I used to claim to be a "value-adding translator" but this time around the time constraints and the deteriorating health would not allow me to add any value. So I farmed it out to two fellow translators living in Yokohama. They are about my age but much more experienced than I as far as language translation goes. But I shouldn't have expected them to send me back good enough "deliverables," another jargon. What I received in a ZIP file when the delivery date was drawing near was more of a disaster. It took me a solid 3 days and 3 nights to straighten out the doubly messed up WORD files.
I somehow managed to survive the ordeal, but this experience has reminded me all anew that you've got to have two different abilities aside from a reasonably functioning body to be able to connect people to each other through translation, be it J2E, E2J, Thai-to-Japanese, Chinese-to-English, and even J4J or E4E, i.e.: - Ability of abstract thinking which Betty Friedan called "fluid intelligence." - Ability of contextual thinking which Friedan named "crystallized intelligence." My physical ability including eyesight keeps deteriorating, and as the women's lib activist-turned-antiageism advocate warned, the progress of decrement of my fluid intelligence seems unstoppable. And now I've started to suspect my crystallized intelligence, alone, can't help much although it still seems to be growing.
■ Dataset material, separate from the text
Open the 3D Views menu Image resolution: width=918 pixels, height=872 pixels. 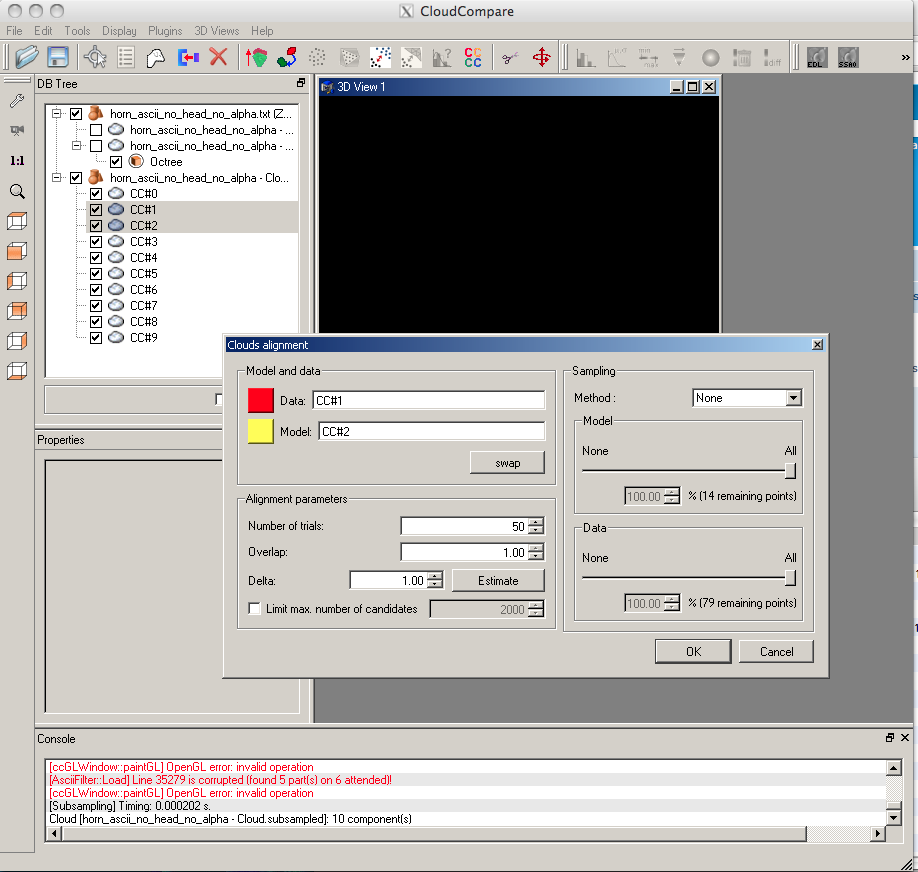click(x=216, y=30)
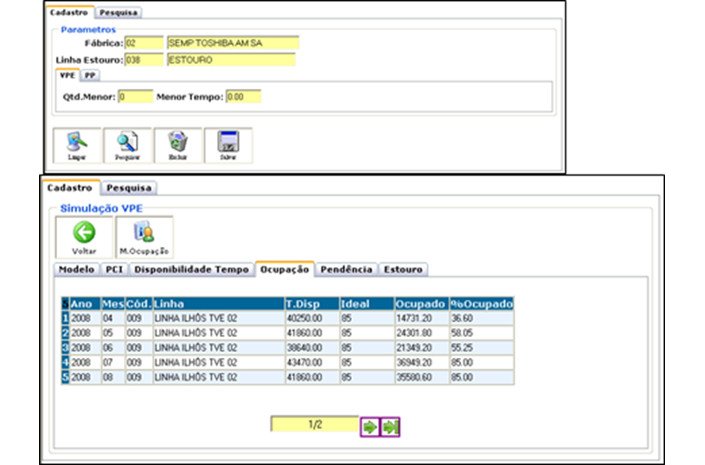Switch to the PP tab
The height and width of the screenshot is (465, 705).
90,74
Earlier today I tried out Google Japan's automatic translation software,
though not for the first time, to find out how it handles my most recent post titled The American Revolution is No Picnic and an article contributed to the Yomiuri Shimbun daily by Leon Panetta, who
is currently visiting Japan, under the title of The United States and Japan: an Enduring 21st Century Alliance. Maybe I just wanted to restore my sense of superiority over apes.
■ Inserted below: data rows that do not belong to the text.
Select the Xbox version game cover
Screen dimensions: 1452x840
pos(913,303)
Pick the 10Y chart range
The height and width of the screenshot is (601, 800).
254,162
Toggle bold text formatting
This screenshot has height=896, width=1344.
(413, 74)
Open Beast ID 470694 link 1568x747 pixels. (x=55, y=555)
I think you may want to translate the Japanese texts I am going to copy-paste at the bottom of this piece back into English on the premise that they will not get garbled
on your computer. I don't have any tool to do the Japanese-to-English translation
on my end, but I am sure the Panetta part will still make some sense although
it would be only a little better than if you gave a chimp a J-E dictionary
and told him to do the translation. On the contrary, you will find my essay
totally destroyed by the ape presumably because he got frustrated at his
inability to understand the context in which I wrote this essay. In short, this is really reminiscent of the transcript of Lara's symposium before I put it in order.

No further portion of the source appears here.